DATA FOR THIS TASK START

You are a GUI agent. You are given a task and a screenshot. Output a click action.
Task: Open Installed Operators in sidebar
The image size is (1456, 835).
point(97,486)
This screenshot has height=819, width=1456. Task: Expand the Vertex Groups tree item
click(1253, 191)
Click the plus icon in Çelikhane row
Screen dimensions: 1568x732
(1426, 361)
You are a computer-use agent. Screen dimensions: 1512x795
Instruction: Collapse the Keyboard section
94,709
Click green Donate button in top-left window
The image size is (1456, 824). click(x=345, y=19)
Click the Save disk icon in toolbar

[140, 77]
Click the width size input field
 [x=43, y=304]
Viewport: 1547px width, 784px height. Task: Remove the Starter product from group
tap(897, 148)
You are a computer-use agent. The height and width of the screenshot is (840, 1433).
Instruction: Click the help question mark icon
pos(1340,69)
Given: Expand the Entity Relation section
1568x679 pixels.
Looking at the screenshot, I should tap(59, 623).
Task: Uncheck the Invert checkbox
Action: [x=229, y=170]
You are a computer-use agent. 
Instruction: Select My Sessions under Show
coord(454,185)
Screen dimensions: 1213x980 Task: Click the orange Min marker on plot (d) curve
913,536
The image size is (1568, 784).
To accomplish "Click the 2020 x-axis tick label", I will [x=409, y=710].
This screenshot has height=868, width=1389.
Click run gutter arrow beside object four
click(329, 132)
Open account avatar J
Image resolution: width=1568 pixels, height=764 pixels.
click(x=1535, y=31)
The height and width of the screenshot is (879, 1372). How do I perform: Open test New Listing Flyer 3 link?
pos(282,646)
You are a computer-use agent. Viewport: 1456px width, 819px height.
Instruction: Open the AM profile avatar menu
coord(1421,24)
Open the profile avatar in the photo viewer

DATA FOR THIS TASK END

- _BRIEF_
Each line of the entries holding the string "agent" should be found and copied.

- _EXPECTED ANSWER_
You are a GUI agent. You are given a task and a screenshot. Output a click action.
You are a computer-use agent. Screen dimensions: 1512x795
You are a computer-use agent. The height and width of the screenshot is (840, 1433).
You are a computer-use agent. 
You are a computer-use agent. Viewport: 1456px width, 819px height.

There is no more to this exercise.